3.      According to this passage, rejoicing is the appropriate response to trials or persecution. When you see someone focus on their salvation rather than their circumstances, how does that affect you? (Generally, when we witness hope and a joyful attitude in others, it compels us to question the source of their hope. Hope is about focus! When we focus on a secure salvation, we can rise above our circumstances and look forward with joy to the inheritance to come.)

4.      What is the purpose of the trials and difficulties we have to go through? (Refining of our faith. Make it like pure gold!)

5.      What is the goal of our faith? (See verse 9)

 

The world says, “Seeing is believing.” Salvation says, “Believing is seeing.” We have faith in the One we have not seen. Read v 8-9.

 

Summarize and Challenge!

 

1.      Would you describe your faith as a living hope?

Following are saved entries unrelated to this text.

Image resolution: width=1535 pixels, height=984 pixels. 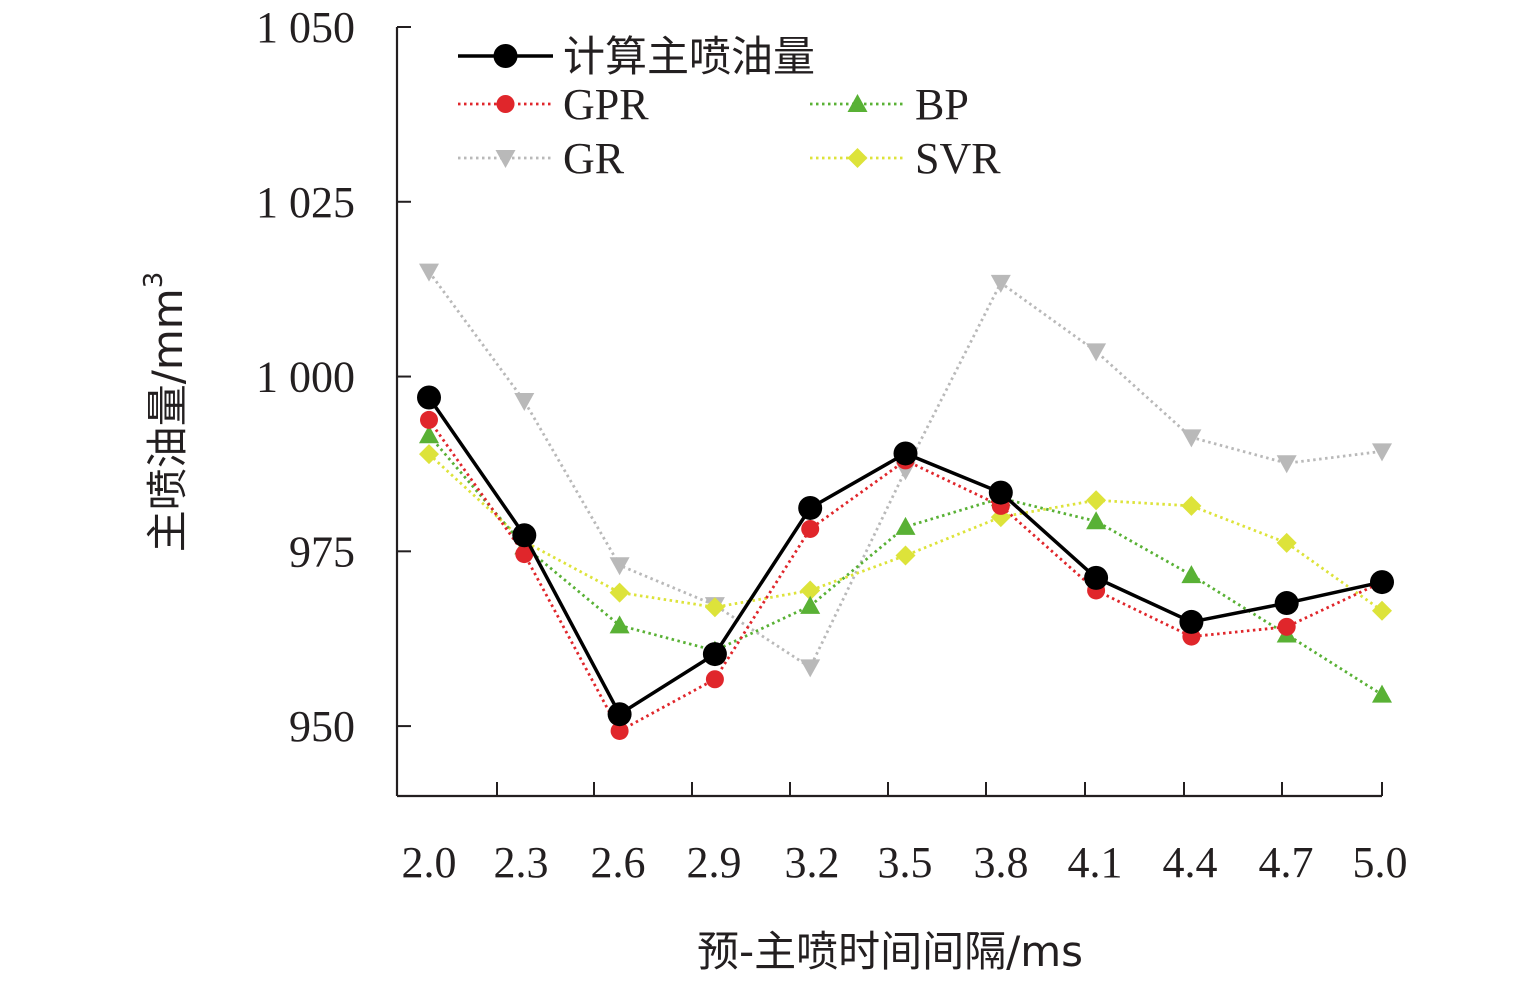 I want to click on y-tick-label: 950, so click(x=322, y=726). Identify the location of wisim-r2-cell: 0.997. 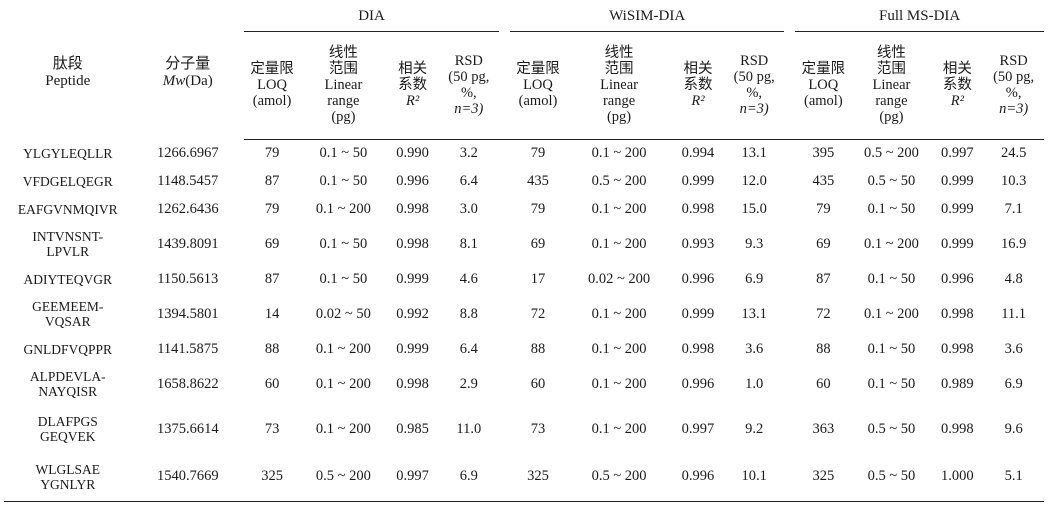
(698, 428).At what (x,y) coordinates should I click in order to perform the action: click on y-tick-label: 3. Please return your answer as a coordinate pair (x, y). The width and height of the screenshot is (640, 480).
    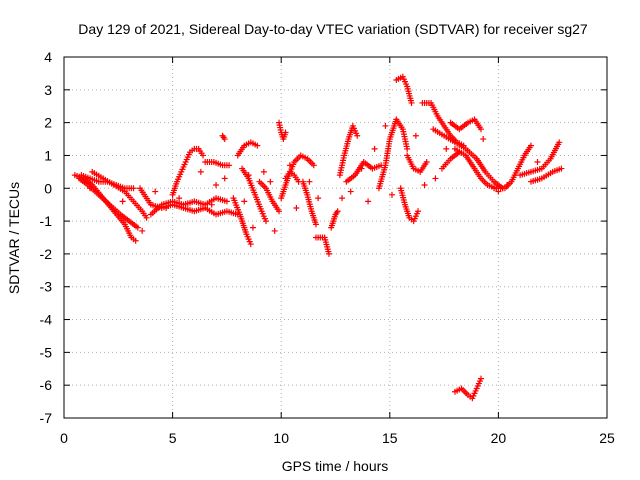
    Looking at the image, I should click on (48, 90).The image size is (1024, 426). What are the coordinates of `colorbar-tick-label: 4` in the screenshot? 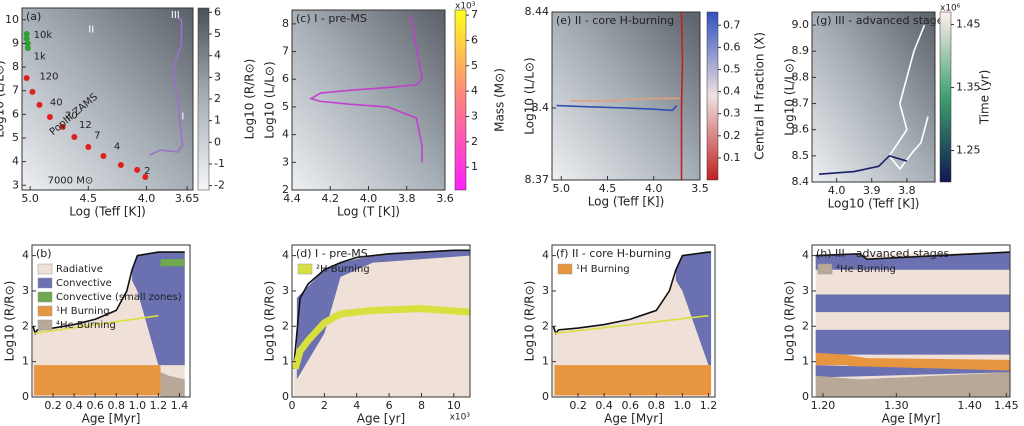 It's located at (218, 56).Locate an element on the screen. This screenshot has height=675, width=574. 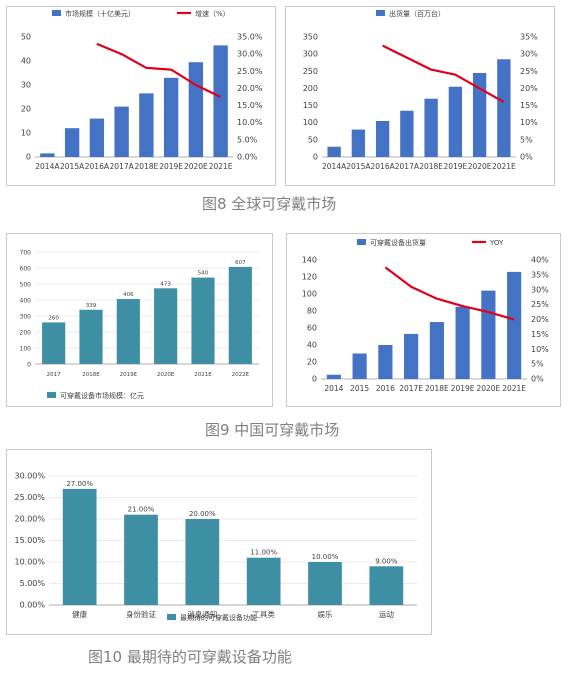
trend-line is located at coordinates (159, 70).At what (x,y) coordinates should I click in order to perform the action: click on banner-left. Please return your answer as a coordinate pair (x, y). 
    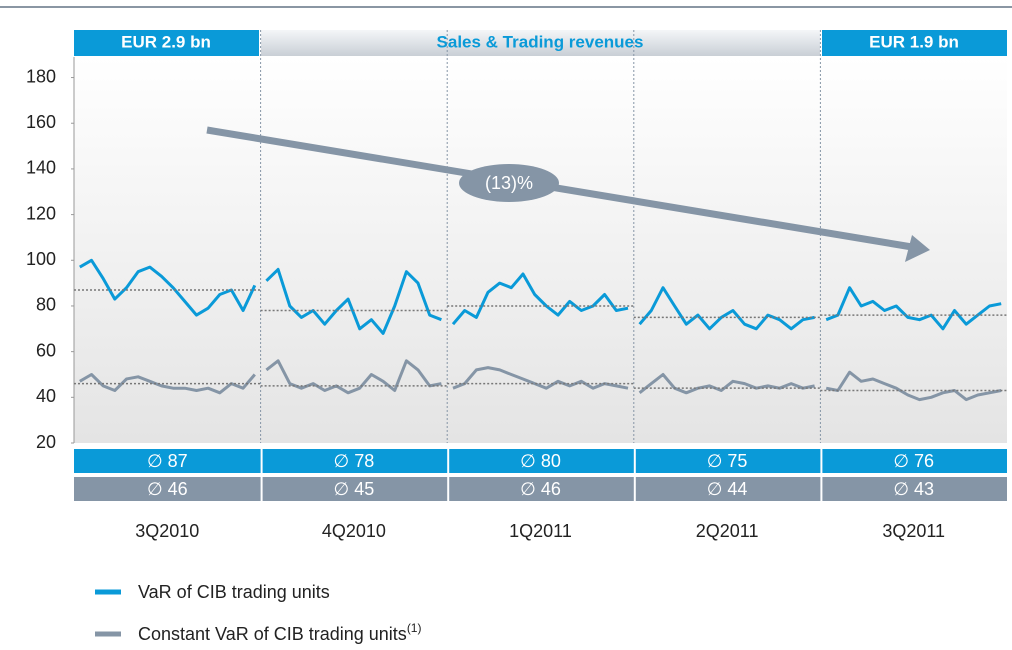
    Looking at the image, I should click on (166, 43).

2.      Does it have purpose?

3.      Is it growing?

4.      Is it dynamic and breathing?

5.      Does it affect others?

If hope is about focus, then focusing on the right things can help your faith to grow. Spending time reflecting on the salvation of our souls is an expression of faith and hope. Reading God’s Word regularly will encourage your faith.

 

Rather than focusing on our difficulties and circumstances, focus on God and His power to see you through. We know Jesus has the power to change, transform or deliver us from our circumstances.

 

Ask God to help us with specific trials or tribulations we may be going through. Change our focus. Help us turn our eyes upon Jesus.